Is there a doctor in the courtroom? An advanced degree can help your career

  • July 01, 2015
  • Carolynne Burkholder-James

John Norman did not initially plan to become a lawyer.

“I was really into science,” says Norman, who has a master’s degree in molecular genetics and a doctoral degree in biochemistry. “My wife makes the joke that I was like one of the guys on The Big Bang Theory.”

Norman, now a partner at Gowling Lafleur Henderson LLP, is just one Canadian lawyer who uses his advanced academic credentials in practising law.

At the time when he was completing his PhD, many students were having difficulty finding post-doctoral research positions because of grant cutbacks, says Norman.

He became interested in law after attending a seminar where a representative from a global pharmaceutical company described the advantages of blending science with the law.

“I remember I was walking home with my wife and I said, ‘I'm going to apply to a professional school.’ And she said, ‘I was wondering when you were going to say that. So when are you going to write the MCAT?’” Norman says with a laugh. “And I said, ‘Actually I'm thinking about law school.’ And she said, ‘You've got to be kidding me.’”

After finishing his PhD while attending law school – “I would never recommend that to anyone” – Norman says he had a “surprisingly easy” time finding a job.

“I would go to firms and say that I'm interested in patent litigation and I've got a scientific background,” he says. “I didn't apply to very many firms but I was very successful in getting offers.”

Since then, Norman has used his academic background in everything from reading patents to talking to expert witnesses and even in cross-examination.

“I find that sometimes non-scientists get bamboozled and they stop asking questions because they don't understand the science. So if you understand the science, it's easier,” he says.

Norman says that as an intellectual property lawyer, he deals with science on a daily basis.

“Patent applications, dealing with experts, doing cross-examination, preparing for trial, preparing for applications – it's all science day in and day out,” he says. “I feel that I still use my science as much as I would in academia.”

Danny Kharazmi, who holds a master’s in public administration and a master’s in business administration, says that his background in business is particularly helpful in his career.

“I think having an MBA helps you engage with clients on a different level,” says Kharazmi, an associate with Wildeboer Dellice LLP. “I have a better understanding of the business of my clients.”

Kharazmi says his MBA helped him expand his network, giving him a competitive advantage when applying for jobs.

“You come into a law firm interview with lots of contacts,” he says.

Networking can be one of the benefits of pursuing advanced education, says Toronto immigration lawyer Elizabeth Long.

A partner at Long Mangalji LLP, Long recently finished her master’s degree in labour relations and employment law.

“Some of my classmates are the leading practitioners in labour and employment law,” she says. “It was a great opportunity to network and share ideas and contacts.”

Long says her master’s degree has allowed her to combine her practice area of immigration law with her research in labour and employment law for foreign workers.

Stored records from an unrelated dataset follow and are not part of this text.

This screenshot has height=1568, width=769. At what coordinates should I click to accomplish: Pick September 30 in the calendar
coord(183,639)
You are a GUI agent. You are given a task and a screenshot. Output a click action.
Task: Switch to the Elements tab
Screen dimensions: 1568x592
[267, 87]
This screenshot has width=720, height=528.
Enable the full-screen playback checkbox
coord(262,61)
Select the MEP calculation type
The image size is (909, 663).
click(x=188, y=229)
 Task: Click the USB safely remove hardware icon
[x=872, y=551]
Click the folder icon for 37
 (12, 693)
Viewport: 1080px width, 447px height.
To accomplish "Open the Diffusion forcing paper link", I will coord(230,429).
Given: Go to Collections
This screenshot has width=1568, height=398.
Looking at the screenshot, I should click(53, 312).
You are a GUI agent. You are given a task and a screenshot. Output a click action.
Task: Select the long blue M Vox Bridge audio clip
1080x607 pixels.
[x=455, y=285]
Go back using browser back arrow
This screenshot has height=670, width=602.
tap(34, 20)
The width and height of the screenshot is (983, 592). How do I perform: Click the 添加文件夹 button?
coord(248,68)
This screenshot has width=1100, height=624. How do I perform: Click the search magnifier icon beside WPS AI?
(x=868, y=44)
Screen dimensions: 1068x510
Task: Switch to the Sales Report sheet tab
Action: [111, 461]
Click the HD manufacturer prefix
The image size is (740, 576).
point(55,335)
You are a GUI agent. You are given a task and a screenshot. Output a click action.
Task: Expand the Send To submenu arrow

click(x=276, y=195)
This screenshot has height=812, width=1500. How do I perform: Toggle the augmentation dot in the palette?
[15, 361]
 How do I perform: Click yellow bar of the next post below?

“It was a great experience,” says Long. “It gives me a greater understanding of what I can do for my clients.”

Norman says that advanced degrees are becoming more popular among lawyers.

“In interviewing applicants for jobs, we're seeing more and more students coming in with advanced science and engineering degrees,” he says. “It's not as rare in law as it used to be.”

Norman says he “absolutely” recommends that aspiring intellectual property lawyers pursue science before becoming lawyers. “I think it's a great background. It teaches you how to think analytically. It's great training.”

Doctoral degrees used to be rare even among legal academics, but this is changing.

“Now lot of the people who are getting hired at law schools as professors have PhDs,” says Angela Cameron, a professor at the University of Ottawa. “If you look at the pool of candidates applying to work at the University of Ottawa, more and more of them have PhDs and even post-docs.”

Cameron, who finished her doctoral degree in 2012, did not originally plan to pursue a career in academia.

“I did my LLM initially out of curiosity,” she says. “I thought it would be a brief diversion from practice and then I would eventually come back to practice.”

But during graduate school, Cameron began doing contract work as a researcher and writer for human rights organizations and non-governmental organizations.

“I got to work with organizations that I really felt were making a difference or making an impact on policy and law,” she says. “And I thought, if I were a professor maybe I could do this for the rest of my life.”

Cameron describes her decision to do a PhD as an “incremental one.”

“I looked around and realized that to get hired as a professor at a law school was quite competitive and a PhD was becoming more of a necessity,” she says, adding “of course many successful legal academics also choose the master’s route.”

Her doctoral studies, which focused on legal responses to violence against women, continues to help her in her career, Cameron says.

“It's been incredibly useful in that I use it in teaching and I use it in the social justice work I do in the community, which I really love,” she adds. “Being a professor is a fantastic job in that sense – I can keep doing the stuff I care about.”

About the Author

Carolynne Burkholder-James is a former journalist and an associate with Heather Sadler Jenkins LLP in Prince George, B.C.